— Start EXCERPTED PASSAGE —

# 2018 Giant toughroad SLR 1 or 2



## paulmich (Jul 6, 2015)

I am torn between these 2 bikes. I did the homework on giants website and there is a $380 difference between the 2 bikes after tax. The only differences I can see is the drivetrain and the SLR 1 comes with the racks. I can live with the Acera shifting as most of my riding will be on paved rail trails so I will not be constantly shifting. I usually find 1-3 gears I am comfortable with on flat terrain. They both come equipped with carbon forks. The SLR 1 comes with a carbon seatpost which I do not see as a plus. It seems I have answered my own questions as I am leaning towards the slr 2. Does anyone see any other reason to go with the slr 1? My rides are typically 15-22 miles in a day.
I am currently riding a Giant XTC3 hardtail. There are no really good dirt trails in my area and I have to travel 30 plus miles for a decent x country trail. The rail trail system in Michigan is 2nd to none. There are 5 major rail trails within a 35 mile radius. I have found them to be more enjoyable lately than mountain biking- hence the switch to the toughroad. I have and use a Raptor osprey hydration back pack so the racks are not really a necessity for me at this time. Although I may get a rear rack for long hikes in the future.

https://www.giant-bicycles.com/us/bikes-toughroad-slr


----------



## car bone (Apr 15, 2011)

paulmich said:


> I am torn between these 2 bikes. I did the homework on giants website and there is a $380 difference between the 2 bikes after tax. The only differences I can see is the drivetrain and the SLR 1 comes with the racks. I can live with the Acera shifting as most of my riding will be on paved rail trails so I will not be constantly shifting. I usually find 1-3 gears I am comfortable with on flat terrain. They both come equipped with carbon forks. The SLR 1 comes with a carbon seatpost which I do not see as a plus. It seems I have answered my own questions as I am leaning towards the slr 2. Does anyone see any other reason to go with the slr 1? My rides are typically 15-22 miles in a day.
> I am currently riding a Giant XTC3 hardtail. There are no really good dirt trails in my area and I have to travel 30 plus miles for a decent x country trail. The rail trail system in Michigan is 2nd to none. There are 5 major rail trails within a 35 mile radius. I have found them to be more enjoyable lately than mountain biking- hence the switch to the toughroad. I have and use a Raptor osprey hydration back pack so the racks are not really a necessity for me at this time. Although I may get a rear rack for long hikes in the future.
> 
> https://www.giant-bicycles.com/us/bikes-toughroad-slr


those are **** bikes most likely.

spend an other 500 and get something truly good instead.

— End EXCERPTED PASSAGE —
— Start SUPPLIED RECORDS —

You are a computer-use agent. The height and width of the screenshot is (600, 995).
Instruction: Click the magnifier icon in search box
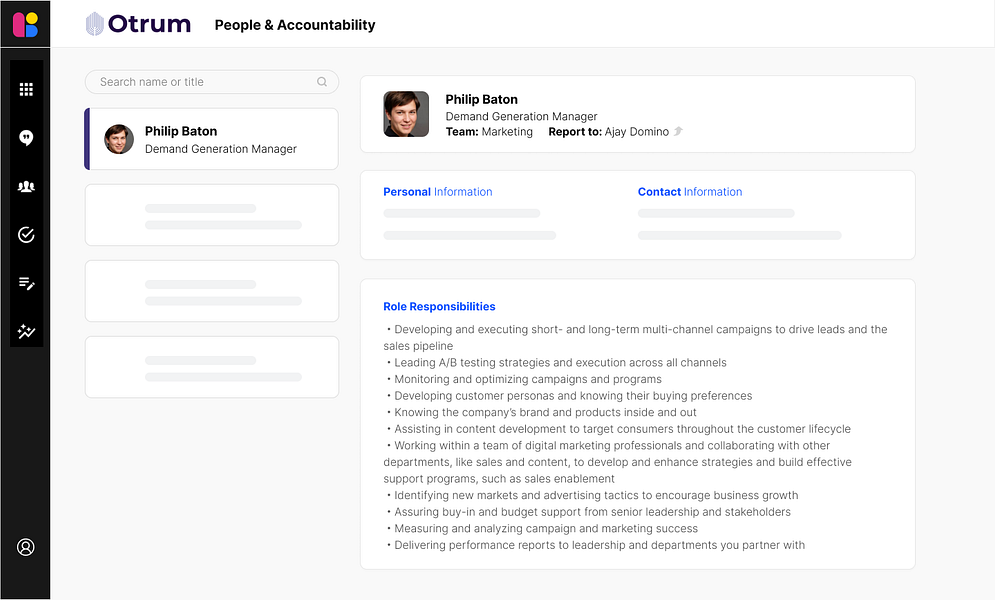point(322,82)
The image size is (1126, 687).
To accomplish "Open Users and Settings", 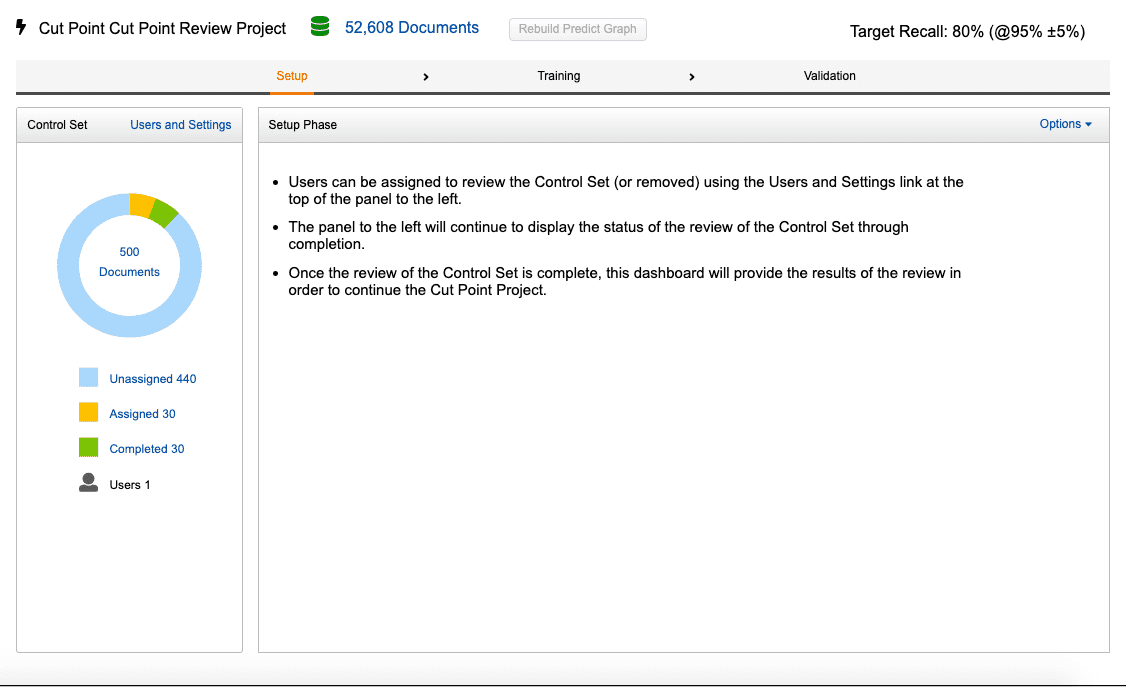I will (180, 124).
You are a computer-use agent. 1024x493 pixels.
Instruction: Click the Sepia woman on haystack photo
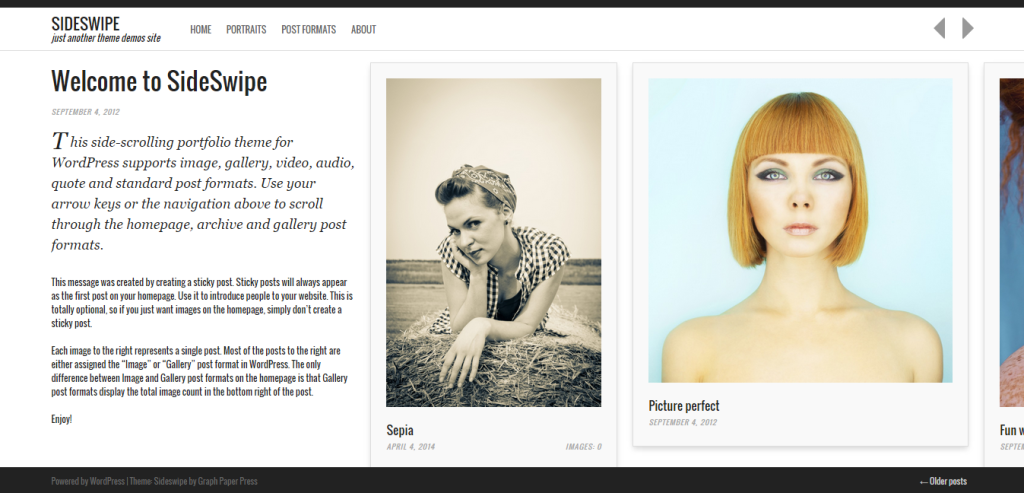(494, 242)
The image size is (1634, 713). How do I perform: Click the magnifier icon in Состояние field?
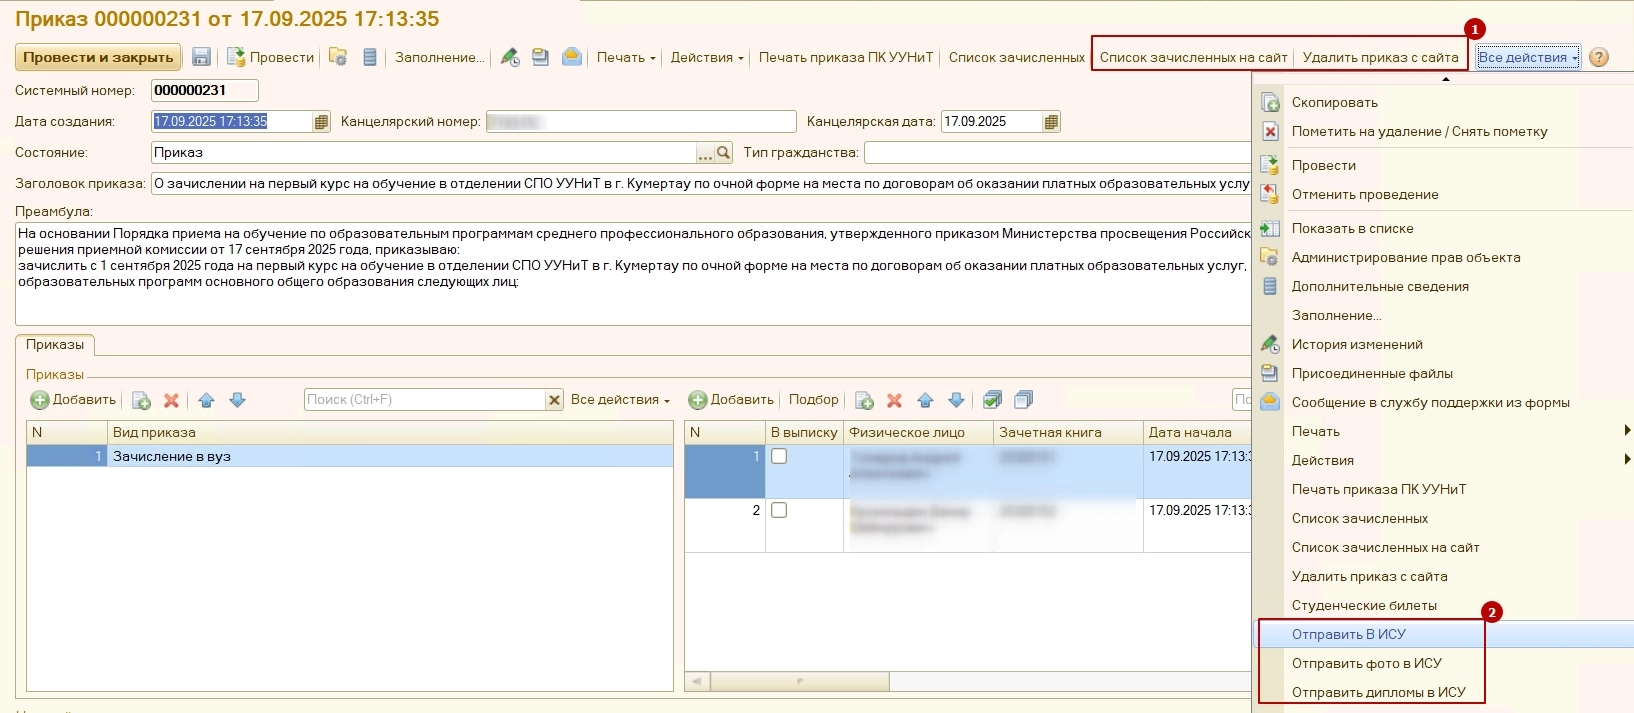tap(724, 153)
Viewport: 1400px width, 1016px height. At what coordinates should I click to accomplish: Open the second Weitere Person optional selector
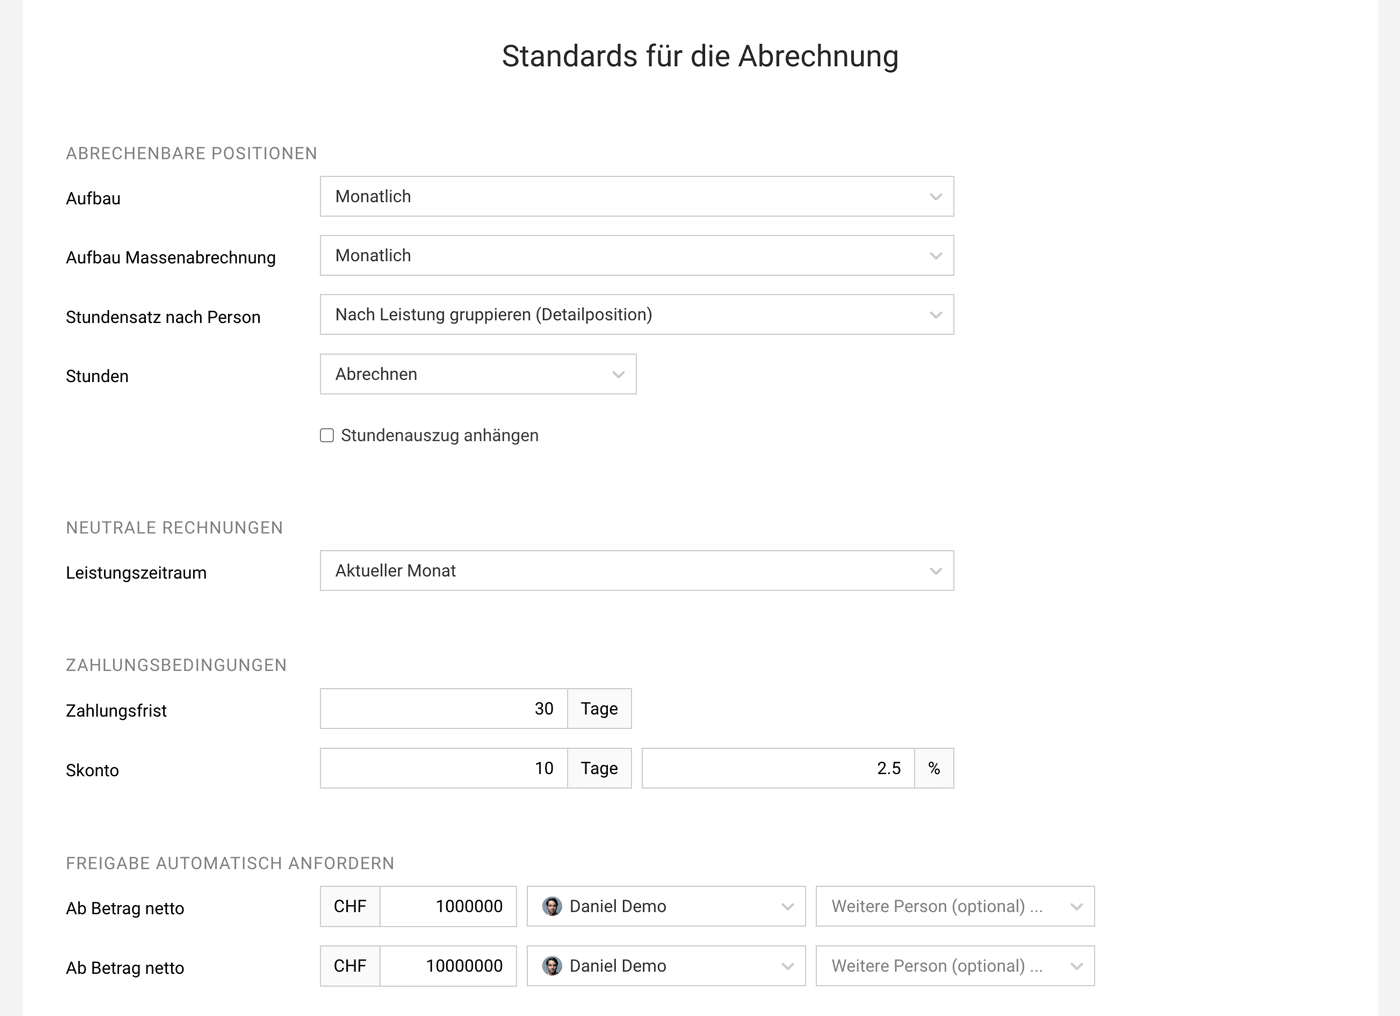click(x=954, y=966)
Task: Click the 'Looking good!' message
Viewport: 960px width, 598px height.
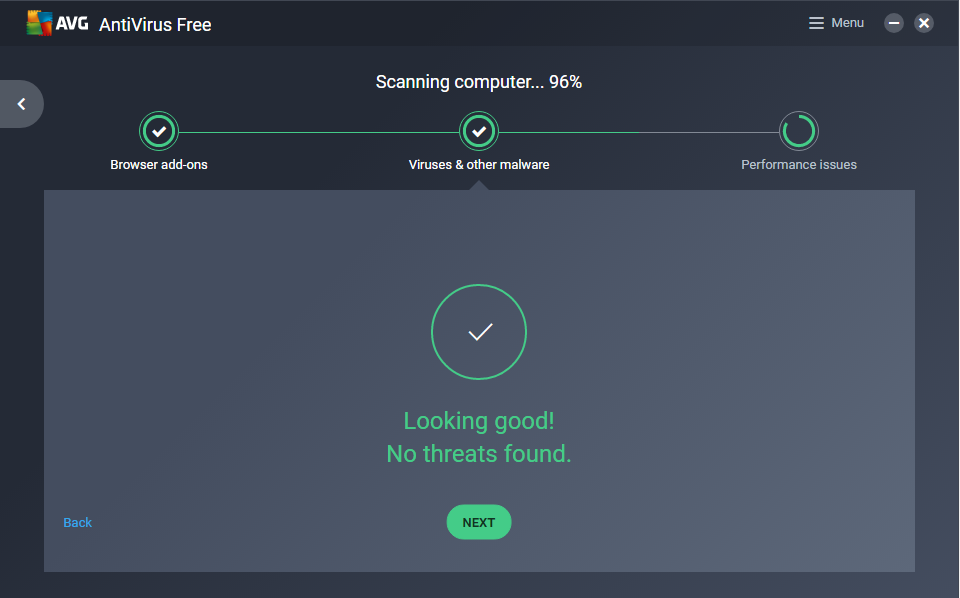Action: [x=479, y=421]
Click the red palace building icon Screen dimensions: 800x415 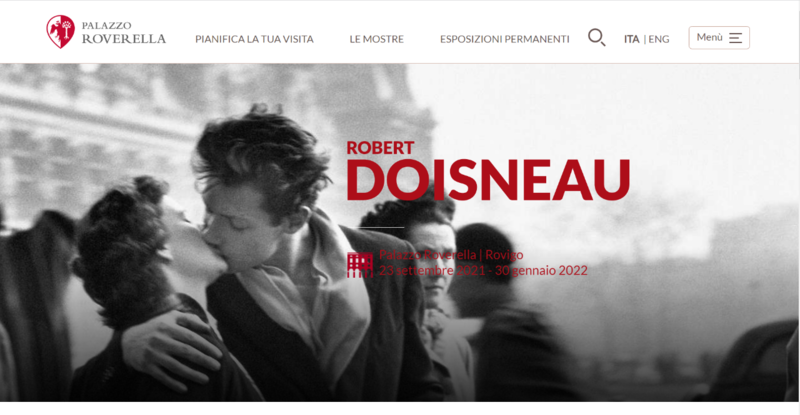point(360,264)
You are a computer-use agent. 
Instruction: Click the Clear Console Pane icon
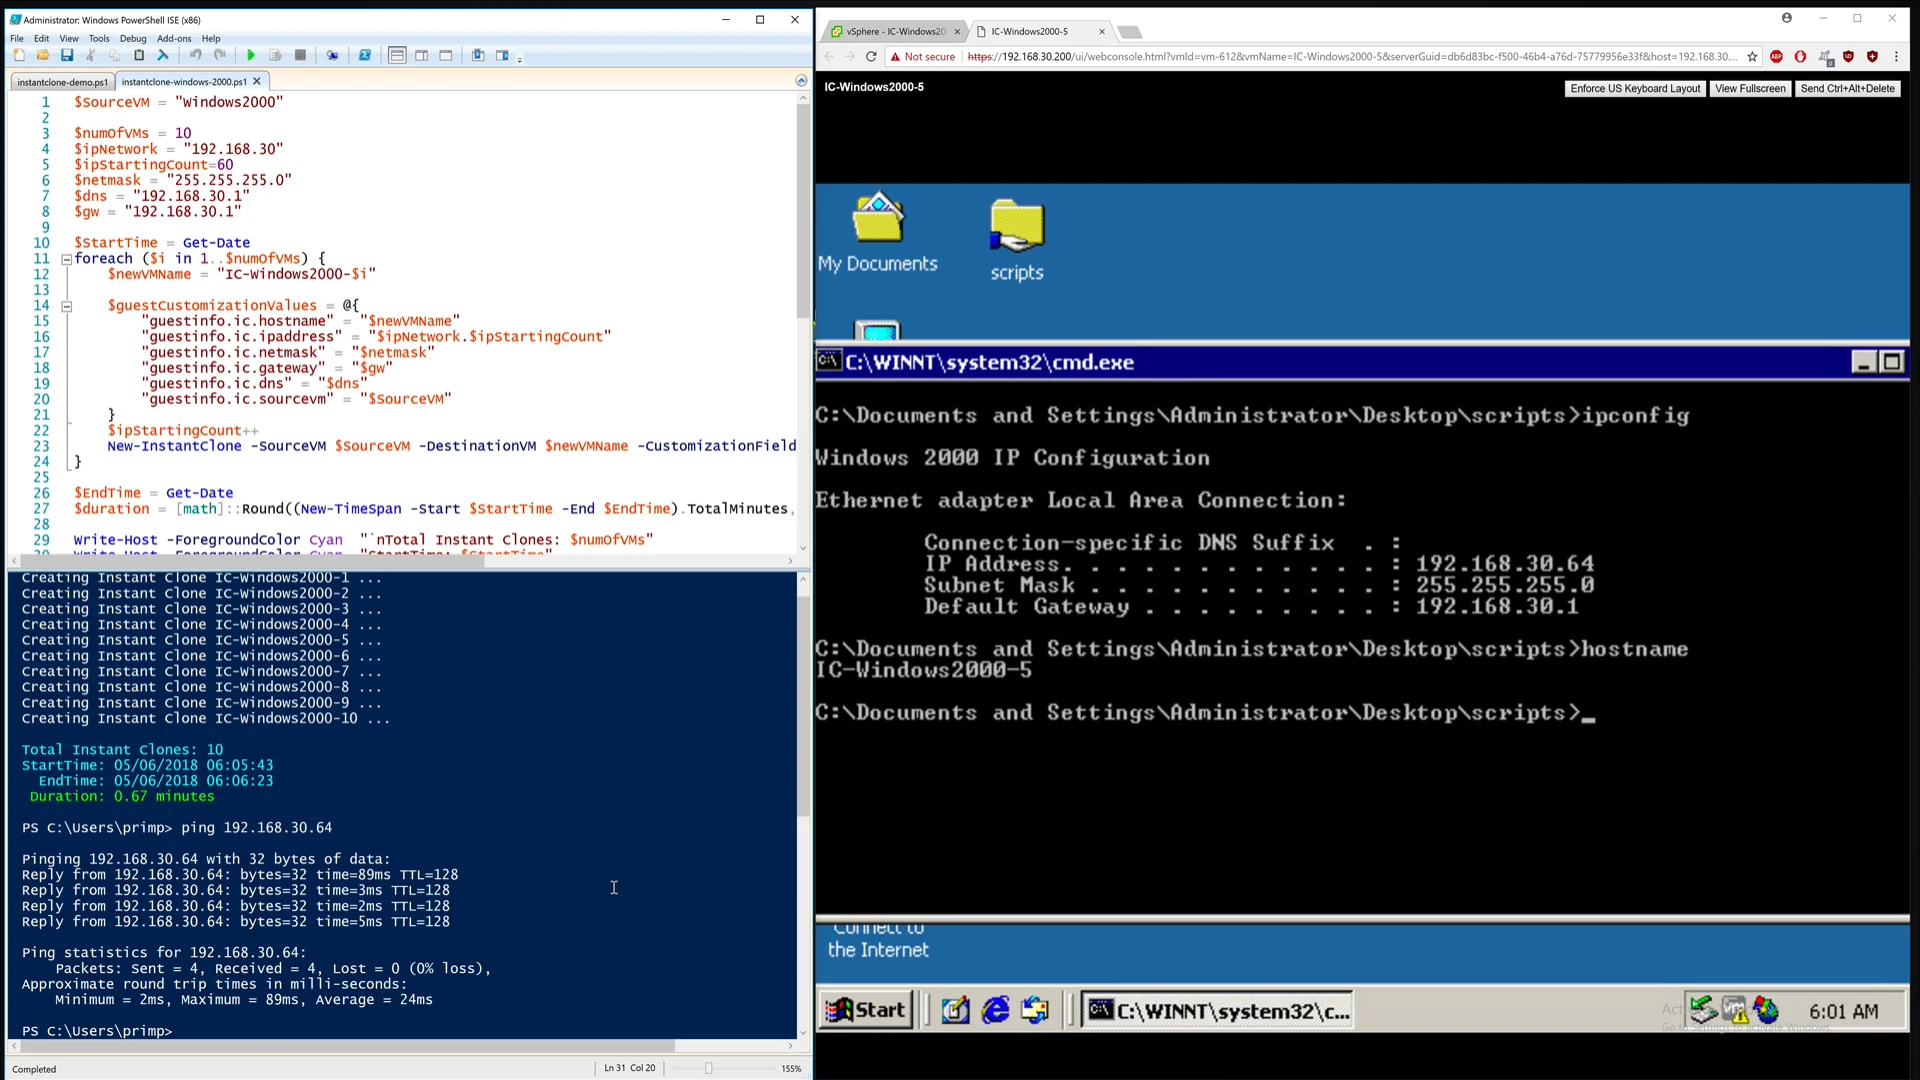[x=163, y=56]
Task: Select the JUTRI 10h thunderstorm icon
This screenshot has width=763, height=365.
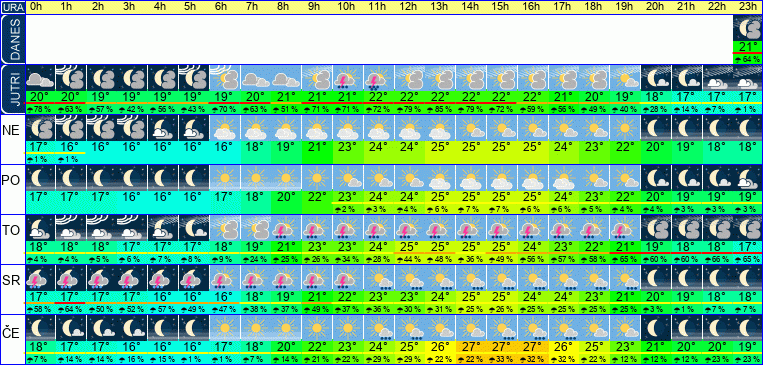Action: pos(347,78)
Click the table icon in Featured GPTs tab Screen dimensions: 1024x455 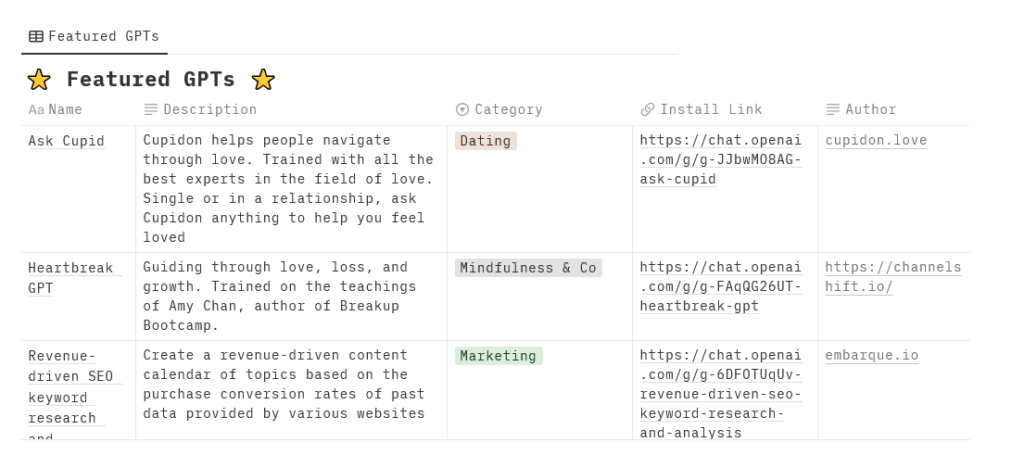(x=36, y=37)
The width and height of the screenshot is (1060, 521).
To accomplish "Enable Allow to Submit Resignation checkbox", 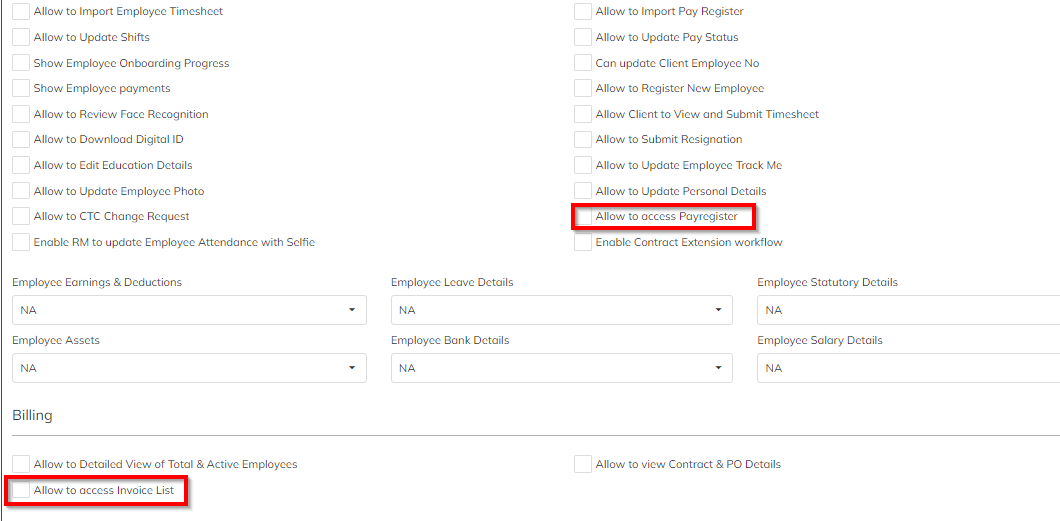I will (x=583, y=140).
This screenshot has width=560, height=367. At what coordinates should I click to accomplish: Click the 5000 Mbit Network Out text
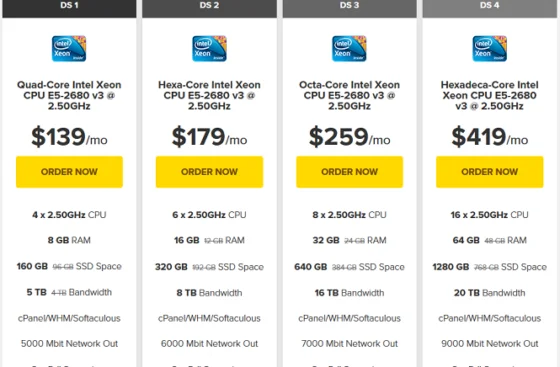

— End SUPPLIED RECORDS —

REQUESTS >>
• a. In the forum thread about the Giant Toughroad SLR, what is the price difference between the two bikes after tax?
• b. Summarize the Toughroad SLR forum thread in two sentences.
• c. Carry the Toughroad SLR forum thread forward from its final post.

EXPECTED RESPONSES >>
• a. $380.

• b. A rider who mostly rides paved rail trails in Michigan is torn between the Giant Toughroad SLR 1 and SLR 2, which differ by $380 after tax and mainly in drivetrain and the SLR 1's racks, and is leaning toward the SLR 2. A reply advises spending another 500 to get something truly good instead.

• c.
I'm thinking Surly disc trucker or Salsa vaya, possibly the most proven good commuters in history. Or maybe a straggler?

buy once, cry once...

VAYA TIAGRA | Salsa Cycles
Disc Trucker | Bikes | Surly Bikes
Straggler | Bikes | Surly Bikes

Disc Trucker
Straggler
Vaya

good luck


----------



## bedwards1000 (May 31, 2011)

^^But he wasn't looking for drop bar. I've had 2 Surly's. They are fine but pretty heavy and not exciting. 

To the OP, it sounds like you have talked yourself into the cheaper one and that is fine if that's what you want. Since you don't need the racks and the seat post doesn't excite you (and why should it). I'm sure they both shift fine. I'm not sure about the difference in brakes but I've found the low end hydraulics to be just as good as the high end. They are all good until they leak and then they all suck. I've replaced a higher end caliper with a lower and one and it has lasted better.

My advice would be to wait for a sale or holdover or something. I can't stomach spending retail for bikes when the drop in value by half as soon as you walk out the door. And I buy a lot of bikes. 

Good luck.


----------



## car bone (Apr 15, 2011)

but no one really in the know really wants a flat bar bike..

So I was simply thinking ahead, because inevitably down the road those flat bar bikes would be regarded as obsolete by the thread starter.


----------



## bedwards1000 (May 31, 2011)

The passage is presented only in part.